First, call your court house to find out what constitutes small claims. If your claim exceeds that you might want to talk to a lawyer and his costs will be added on to the claim plus lost time at work for you if you lose time and wages at work. Once the fellow is served notice to appear in court he may change his mind and give you your animals back.


----------



## jessyedagger (Nov 19, 2014)

We filed small claims. Now they send me an email giving me until the 24th to pay them $6174 or they say they will turn them over to animal control as abandoned.


----------



## Blue (Sep 4, 2011)

When did you file? Can you speak with someone at animal control and get their input?


----------



## churumbeque (Dec 20, 2009)

jessyedagger said:


> We filed small claims. Now they send me an email giving me until the 24th to pay them $6174 or they say they will turn them over to animal control as abandoned.


They wouldnt have gotten the small claims yet I doubt. In my county Once they get it by registered mail they have 20 days to respond to the court. I hope you are getting some legal advice. You might need to do something to prevent them from getting rid of the animals. you havent answered any questions about how many, what kind , and what care they have given.
If they really did alot of work and saved you alot of money maybe you should offer them $$$ to get your animals.


----------



## jessyedagger (Nov 19, 2014)

4 horses, 1 cow and 10 goats.
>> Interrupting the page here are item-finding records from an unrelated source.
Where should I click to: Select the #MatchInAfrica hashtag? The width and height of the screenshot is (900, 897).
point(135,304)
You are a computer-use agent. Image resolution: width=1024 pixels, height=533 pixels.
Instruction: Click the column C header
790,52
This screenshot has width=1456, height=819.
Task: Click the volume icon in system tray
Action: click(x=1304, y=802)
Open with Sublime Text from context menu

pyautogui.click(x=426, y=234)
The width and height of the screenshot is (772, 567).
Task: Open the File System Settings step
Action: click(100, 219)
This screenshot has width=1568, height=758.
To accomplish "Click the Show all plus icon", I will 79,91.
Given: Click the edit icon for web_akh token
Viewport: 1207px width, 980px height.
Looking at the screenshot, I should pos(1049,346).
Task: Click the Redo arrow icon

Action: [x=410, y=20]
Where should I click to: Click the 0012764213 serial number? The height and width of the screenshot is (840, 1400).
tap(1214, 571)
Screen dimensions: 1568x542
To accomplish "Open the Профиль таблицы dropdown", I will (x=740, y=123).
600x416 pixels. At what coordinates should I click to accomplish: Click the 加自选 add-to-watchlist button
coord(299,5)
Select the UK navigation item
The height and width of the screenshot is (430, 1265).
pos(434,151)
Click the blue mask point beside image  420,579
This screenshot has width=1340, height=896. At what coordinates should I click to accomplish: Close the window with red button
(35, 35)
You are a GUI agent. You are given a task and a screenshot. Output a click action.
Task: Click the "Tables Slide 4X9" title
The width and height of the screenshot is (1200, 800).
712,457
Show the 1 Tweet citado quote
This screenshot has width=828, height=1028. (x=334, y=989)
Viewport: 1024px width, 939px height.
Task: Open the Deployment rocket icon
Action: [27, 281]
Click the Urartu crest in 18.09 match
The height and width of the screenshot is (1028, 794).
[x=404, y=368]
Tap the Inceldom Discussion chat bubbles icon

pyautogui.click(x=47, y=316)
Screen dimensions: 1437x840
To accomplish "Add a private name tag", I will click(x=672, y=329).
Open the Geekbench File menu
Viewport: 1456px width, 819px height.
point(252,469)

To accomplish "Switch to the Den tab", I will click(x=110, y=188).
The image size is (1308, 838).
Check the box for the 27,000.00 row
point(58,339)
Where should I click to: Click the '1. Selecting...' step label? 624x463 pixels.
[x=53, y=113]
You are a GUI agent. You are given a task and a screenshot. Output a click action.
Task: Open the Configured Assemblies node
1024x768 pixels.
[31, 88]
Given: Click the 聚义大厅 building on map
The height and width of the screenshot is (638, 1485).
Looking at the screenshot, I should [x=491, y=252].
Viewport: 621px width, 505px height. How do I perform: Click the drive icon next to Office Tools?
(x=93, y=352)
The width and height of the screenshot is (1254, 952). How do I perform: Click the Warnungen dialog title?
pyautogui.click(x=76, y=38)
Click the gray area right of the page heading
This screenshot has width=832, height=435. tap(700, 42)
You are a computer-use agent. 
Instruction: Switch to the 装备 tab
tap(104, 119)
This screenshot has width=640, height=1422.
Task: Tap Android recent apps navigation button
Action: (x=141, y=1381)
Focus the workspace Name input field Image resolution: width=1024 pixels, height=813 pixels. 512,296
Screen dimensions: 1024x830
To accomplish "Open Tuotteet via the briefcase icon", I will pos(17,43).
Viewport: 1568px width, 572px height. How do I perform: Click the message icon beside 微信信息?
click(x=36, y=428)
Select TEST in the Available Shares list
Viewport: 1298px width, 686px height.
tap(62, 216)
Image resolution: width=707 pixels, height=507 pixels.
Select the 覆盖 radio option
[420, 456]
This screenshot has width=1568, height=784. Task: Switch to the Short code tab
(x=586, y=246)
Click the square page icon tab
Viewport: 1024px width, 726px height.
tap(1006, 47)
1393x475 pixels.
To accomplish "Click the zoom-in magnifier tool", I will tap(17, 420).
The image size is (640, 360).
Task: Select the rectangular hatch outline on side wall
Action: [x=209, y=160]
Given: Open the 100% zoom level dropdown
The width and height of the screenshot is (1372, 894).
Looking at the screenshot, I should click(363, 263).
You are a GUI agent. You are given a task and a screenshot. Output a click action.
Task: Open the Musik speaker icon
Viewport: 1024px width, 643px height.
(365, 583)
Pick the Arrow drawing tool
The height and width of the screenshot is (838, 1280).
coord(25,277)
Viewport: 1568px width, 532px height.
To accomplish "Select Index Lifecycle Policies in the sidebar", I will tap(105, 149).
I have paid for feed and cleaning. Plus they were to get 5 baby goats.

I offered them all but 3 of my goats, one of my horses and my livestock panels which they declined. They said they want all everything except 3 of my horses.


----------



## stevenson (Sep 12, 2011)

they must send everything registered mail. Tell them to show proof with a contract. 
you need to get an attorney. Do not offer them anything.


----------



## 4horses (Nov 26, 2012)

Do not offer to pay them anything! Otherwise they will use that as proof you owe them money. Do not agree to any payment or offer them your animals. The judge will read that as guilt and think you owe them money!


----------



## Celeste (Jul 3, 2011)

With "friends" like that, who needs enemies?

I hope you get your babies back.


----------



## stevenson (Sep 12, 2011)

Jessey .. what is the latest ?


----------



## jessyedagger (Nov 19, 2014)

As of today they want are letting me get my horses but not my other livestock. Trying to find a local hauler.


----------



## stevenson (Sep 12, 2011)

I would be leading them off that property if I had to. I would still be filing small claims for the goats and cow. If you promised them 3 goats, I would leave them 3 goats.


----------



## Saddlebag (Jan 17, 2011)

They are trying to screw up the legal process by offering part. Be careful how you proceed. If you decide to take the horses, try to have someone from the sheriff's dept. accompany you.


----------



## Chasin Ponies (Dec 25, 2013)

jessyedagger said:


> Yes I can make a list of everything. I have receipts proving I was paying around $1300 a month in feed. Until the last month and a half I was out to see them at least once a week. I have hundreds of text messages and no mention of board until a few weeks ago.
> 
> Also what about the place that I am supposed to say I asked them for the money? What do I do there?


 Do you still have the texts on your phone? Hopefully you have a "super back up" app running on your phone-this will save all of your texts every couple of days and you can go on your computer and print out any "conversation". This is legal documentation! 

Since you did not ask them for money, put N/A (not applicable) in that spot. While it's true that you cannot take an attorney with you to small claims court, you certainly should look for an area "legal aid" society in your area. They will provide free legal help.

Good luck and keep fighting!! But do it quickly, you don't want them punishing your horses.


----------



## Roux (Aug 23, 2013)

Small claims court is a court of "law" not "equity" meaning that the only remedies you have available are monetary damages. 

If you want the court to order them to "do something" ie. give you your property back you need to go to a court that can award "specific performance" or and injunction to give the animals back. 

Law = money
Equity = performance 

I believe that in small claims court the only outcome will be you are asked to pay them or they are asked to pay you for the value of the animals they now have. They do not have the "power" to order the return of the animals.

Also while getting a contract in writing is always best in most states it is NOT required and a verbal agreement does not disqualify a contract or relieve any one of their duties under the contract. The difference is that is it harder to definitively pin down exactly what the contract does. 

I would highly suggest that you find a private mediator that will help you ALL come to an agreement. Sometimes you can find them at your municipal or metro court and you pay by the hour. Or you find a private one. Resolving this through mediation will be the BEST, cheapest, and fastest rout to a resolution AND you are more likely to receive a positive outcome.


----------



## kewpalace (Jul 17, 2013)

Roux said:


> If you want the court to order them to "do something" ie. give you your property back you need to go to a court that can award "specific performance" or and injunction to give the animals back.


Small claims in CA _can_ order return of property.


----------